> **AIM OF THE TASK**:
Figure out how many lines in these records contain "will". Only the number belongs in the reply.

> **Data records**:
- - -

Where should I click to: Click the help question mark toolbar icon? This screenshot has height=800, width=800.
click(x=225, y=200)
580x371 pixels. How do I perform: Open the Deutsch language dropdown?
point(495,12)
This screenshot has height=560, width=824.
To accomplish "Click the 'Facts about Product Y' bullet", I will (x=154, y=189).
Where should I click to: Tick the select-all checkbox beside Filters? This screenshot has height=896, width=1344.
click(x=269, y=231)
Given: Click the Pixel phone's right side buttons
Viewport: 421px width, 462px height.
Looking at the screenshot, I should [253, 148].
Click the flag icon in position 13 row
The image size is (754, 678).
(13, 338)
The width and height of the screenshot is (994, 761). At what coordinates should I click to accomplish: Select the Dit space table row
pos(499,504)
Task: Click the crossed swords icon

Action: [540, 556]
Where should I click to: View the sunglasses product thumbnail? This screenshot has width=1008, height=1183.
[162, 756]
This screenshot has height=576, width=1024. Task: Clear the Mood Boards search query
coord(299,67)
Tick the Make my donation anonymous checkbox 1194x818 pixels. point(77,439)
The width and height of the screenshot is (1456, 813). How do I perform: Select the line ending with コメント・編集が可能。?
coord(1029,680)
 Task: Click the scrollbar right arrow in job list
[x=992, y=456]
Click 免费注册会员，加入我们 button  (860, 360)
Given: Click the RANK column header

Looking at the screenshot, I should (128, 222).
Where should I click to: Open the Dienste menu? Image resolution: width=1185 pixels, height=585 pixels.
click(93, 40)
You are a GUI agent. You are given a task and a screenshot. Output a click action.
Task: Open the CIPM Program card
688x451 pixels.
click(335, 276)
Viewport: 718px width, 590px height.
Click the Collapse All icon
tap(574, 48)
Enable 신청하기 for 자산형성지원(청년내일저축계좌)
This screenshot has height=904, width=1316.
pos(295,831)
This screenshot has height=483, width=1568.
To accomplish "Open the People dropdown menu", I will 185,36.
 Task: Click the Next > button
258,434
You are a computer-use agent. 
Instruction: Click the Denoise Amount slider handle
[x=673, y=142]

- - -

> **COMPLETED TASK**:
2